Many amazing things in my life have happened because of this piece.  Wana Baraka was the first piece of mine that the Los Angeles Master Chorale performed, in the relatively brand-new Walt Disney Concert Hall in downtown LA.  That piece opened the doors to a long collaboration with LAMC, resulting in many new pieces, premieres, and my eventual tenure as Composer in Residence.

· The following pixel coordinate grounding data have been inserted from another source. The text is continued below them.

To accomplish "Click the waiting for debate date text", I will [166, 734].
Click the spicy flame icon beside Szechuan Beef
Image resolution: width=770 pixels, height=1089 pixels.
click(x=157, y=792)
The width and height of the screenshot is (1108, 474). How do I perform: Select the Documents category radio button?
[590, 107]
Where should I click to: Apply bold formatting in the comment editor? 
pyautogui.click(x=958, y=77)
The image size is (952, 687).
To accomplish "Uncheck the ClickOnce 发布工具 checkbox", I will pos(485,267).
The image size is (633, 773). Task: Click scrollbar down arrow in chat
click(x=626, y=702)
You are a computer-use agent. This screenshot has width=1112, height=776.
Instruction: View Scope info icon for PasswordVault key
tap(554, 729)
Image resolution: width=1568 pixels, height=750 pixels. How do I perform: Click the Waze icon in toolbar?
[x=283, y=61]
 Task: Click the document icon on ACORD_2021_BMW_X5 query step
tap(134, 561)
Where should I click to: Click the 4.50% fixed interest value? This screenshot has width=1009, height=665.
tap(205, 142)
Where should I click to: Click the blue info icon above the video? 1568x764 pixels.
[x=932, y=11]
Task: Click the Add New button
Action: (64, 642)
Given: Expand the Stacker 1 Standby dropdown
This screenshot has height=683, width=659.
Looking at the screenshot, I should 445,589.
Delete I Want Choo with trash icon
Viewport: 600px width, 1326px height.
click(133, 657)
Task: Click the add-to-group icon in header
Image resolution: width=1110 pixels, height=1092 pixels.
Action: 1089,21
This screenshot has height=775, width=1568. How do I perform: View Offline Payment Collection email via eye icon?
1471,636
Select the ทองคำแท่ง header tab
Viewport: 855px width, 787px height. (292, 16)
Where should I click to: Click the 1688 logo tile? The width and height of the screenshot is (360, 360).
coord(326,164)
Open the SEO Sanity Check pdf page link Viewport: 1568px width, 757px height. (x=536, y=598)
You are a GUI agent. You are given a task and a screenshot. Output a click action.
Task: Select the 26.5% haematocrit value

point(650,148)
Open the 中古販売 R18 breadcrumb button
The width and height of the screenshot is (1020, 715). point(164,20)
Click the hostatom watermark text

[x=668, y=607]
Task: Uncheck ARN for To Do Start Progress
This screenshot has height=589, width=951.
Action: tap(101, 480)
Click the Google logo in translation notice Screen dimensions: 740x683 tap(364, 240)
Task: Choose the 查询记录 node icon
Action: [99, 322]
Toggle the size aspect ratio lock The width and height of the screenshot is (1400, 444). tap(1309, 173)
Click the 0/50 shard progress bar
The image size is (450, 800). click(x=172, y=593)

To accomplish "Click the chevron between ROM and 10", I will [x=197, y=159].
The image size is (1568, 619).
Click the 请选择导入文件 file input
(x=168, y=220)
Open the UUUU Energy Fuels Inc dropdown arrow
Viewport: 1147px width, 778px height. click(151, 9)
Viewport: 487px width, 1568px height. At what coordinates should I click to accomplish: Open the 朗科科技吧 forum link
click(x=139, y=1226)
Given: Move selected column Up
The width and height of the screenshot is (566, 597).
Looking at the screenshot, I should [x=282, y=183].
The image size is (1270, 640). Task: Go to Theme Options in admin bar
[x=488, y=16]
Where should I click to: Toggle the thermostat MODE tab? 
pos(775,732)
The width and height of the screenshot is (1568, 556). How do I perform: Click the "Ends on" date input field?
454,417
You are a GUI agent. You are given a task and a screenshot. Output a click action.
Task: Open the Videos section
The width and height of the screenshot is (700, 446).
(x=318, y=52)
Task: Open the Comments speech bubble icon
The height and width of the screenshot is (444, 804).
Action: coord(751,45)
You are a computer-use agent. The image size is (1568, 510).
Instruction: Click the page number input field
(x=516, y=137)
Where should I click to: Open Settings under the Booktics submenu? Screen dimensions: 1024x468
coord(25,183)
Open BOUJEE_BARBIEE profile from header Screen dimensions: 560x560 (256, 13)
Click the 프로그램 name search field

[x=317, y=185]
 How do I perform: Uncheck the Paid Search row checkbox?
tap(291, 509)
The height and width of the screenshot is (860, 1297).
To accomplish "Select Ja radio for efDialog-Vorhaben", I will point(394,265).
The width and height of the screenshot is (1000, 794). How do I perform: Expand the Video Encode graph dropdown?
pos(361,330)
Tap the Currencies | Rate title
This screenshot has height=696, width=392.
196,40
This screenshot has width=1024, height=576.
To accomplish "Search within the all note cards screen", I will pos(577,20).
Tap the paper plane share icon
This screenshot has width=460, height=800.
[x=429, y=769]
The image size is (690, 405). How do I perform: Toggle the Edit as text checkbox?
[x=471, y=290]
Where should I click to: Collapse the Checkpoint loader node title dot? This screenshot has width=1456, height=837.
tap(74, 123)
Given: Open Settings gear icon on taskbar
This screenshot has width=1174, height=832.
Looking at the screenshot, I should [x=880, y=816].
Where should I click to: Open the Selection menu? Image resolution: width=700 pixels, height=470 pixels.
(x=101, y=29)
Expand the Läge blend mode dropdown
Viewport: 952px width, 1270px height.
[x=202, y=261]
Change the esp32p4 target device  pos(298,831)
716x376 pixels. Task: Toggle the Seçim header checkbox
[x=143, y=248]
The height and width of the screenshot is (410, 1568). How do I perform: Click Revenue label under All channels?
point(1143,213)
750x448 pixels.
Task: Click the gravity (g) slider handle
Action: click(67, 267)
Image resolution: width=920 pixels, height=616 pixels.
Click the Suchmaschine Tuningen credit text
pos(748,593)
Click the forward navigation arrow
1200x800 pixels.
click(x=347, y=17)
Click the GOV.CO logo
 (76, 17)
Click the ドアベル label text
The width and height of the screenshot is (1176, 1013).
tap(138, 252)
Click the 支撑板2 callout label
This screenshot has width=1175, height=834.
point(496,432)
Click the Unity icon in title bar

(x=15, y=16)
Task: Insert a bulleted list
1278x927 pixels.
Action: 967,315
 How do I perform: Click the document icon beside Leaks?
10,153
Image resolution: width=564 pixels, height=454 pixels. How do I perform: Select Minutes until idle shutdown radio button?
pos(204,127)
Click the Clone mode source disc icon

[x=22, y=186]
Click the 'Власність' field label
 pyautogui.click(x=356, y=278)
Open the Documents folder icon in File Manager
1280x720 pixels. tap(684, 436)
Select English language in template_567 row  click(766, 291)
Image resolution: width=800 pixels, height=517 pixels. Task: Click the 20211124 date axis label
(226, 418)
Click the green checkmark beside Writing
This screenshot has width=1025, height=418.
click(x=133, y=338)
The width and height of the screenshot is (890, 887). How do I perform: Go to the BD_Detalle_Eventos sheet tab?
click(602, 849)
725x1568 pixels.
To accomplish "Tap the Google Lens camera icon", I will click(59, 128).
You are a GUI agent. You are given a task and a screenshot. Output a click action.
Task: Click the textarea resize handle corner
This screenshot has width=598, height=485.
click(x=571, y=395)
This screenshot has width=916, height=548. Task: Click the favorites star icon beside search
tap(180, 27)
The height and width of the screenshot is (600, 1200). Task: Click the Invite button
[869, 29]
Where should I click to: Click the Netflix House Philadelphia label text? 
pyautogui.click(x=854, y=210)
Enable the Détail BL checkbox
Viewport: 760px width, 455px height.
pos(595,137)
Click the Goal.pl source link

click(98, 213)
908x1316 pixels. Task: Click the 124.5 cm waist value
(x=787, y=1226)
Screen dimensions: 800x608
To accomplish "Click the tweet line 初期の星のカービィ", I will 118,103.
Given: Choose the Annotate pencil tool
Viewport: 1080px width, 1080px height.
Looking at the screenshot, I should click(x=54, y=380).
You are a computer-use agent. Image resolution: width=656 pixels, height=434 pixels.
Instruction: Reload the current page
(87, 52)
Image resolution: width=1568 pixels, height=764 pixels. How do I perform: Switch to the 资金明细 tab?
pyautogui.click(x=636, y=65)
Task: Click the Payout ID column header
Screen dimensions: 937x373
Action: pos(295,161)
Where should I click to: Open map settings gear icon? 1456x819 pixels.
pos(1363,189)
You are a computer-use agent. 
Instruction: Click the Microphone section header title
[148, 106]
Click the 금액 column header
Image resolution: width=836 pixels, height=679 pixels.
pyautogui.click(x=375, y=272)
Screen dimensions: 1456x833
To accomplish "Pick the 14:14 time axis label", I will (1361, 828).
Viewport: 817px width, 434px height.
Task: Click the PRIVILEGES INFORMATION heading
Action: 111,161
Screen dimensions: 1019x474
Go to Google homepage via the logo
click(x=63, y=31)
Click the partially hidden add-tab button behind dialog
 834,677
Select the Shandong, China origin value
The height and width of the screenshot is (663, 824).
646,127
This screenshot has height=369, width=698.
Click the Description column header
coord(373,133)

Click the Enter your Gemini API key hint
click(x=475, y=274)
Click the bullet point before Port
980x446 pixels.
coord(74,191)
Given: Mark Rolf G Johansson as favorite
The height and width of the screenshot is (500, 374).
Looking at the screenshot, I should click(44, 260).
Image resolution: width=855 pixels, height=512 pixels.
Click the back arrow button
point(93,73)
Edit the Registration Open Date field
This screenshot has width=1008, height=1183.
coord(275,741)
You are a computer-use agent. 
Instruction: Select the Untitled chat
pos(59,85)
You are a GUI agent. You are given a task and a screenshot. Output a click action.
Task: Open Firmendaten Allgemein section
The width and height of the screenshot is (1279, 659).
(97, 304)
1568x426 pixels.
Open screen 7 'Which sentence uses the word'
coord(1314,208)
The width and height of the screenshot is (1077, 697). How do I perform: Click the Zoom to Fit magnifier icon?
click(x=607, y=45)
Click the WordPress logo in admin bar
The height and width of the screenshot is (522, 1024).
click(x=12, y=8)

In 2012, I learned that the Nairobi Chamber Choir would be performing it as part of their program at Windsor Castle in celebration of Her Majesty Elizabeth II’s Diamond Jubilee Pageant.  So my dad and I flew over to be there, and had a great time meeting Ken Wakia and his choir.

Another great Kenya connection has happened through my friend, Philip Odhiambo Munyasia, an expert gardener and community developer.  I met him in 2008 while he was interning at Ecology Action in northern California.  Since we had not been able to locate an original songwriter in Kenya, I wanted to have some way that the energy of Wana Baraka could return “full circle” and benefit Kenya in some way.  So, the songwriter portion of Wana Baraka royalties have now been cycling back into Philip’s work in Kitale, Kenya with his organization OTEPIC.  He and his colleagues have transformed their rural community to an inspiring degree, and currently are building a large training center to transmit innovative techniques and permaculture philosophy throughout their whole region.

A final Wana Baraka story to share relates to a “flash mob” that the Good News Gospel Choir in Vallodolid staged at their local library.  The film of this flash mob has been posted multiple times to YouTube, and has had as many as 4 million views on a single posting.  And, amazingly, to bring the story full circle, LuAnne Harley, one of the original quartet members that first learned and performed the song with me, happened to be in Vallodolid a few years back.  She’s friendly and fluent in Spanish, and was enjoying a conversation with the proprietor of a hat shop there when they got to discussing music.  Learning that they both enjoyed singing, the conversation progressed, and fate brought about the realization that they both knew Wana Baraka — LuAnne because “she was there” at the very beginning, and the hat shop guy because he sings in the Vallodolid choir that staged the flash mob!  Small world!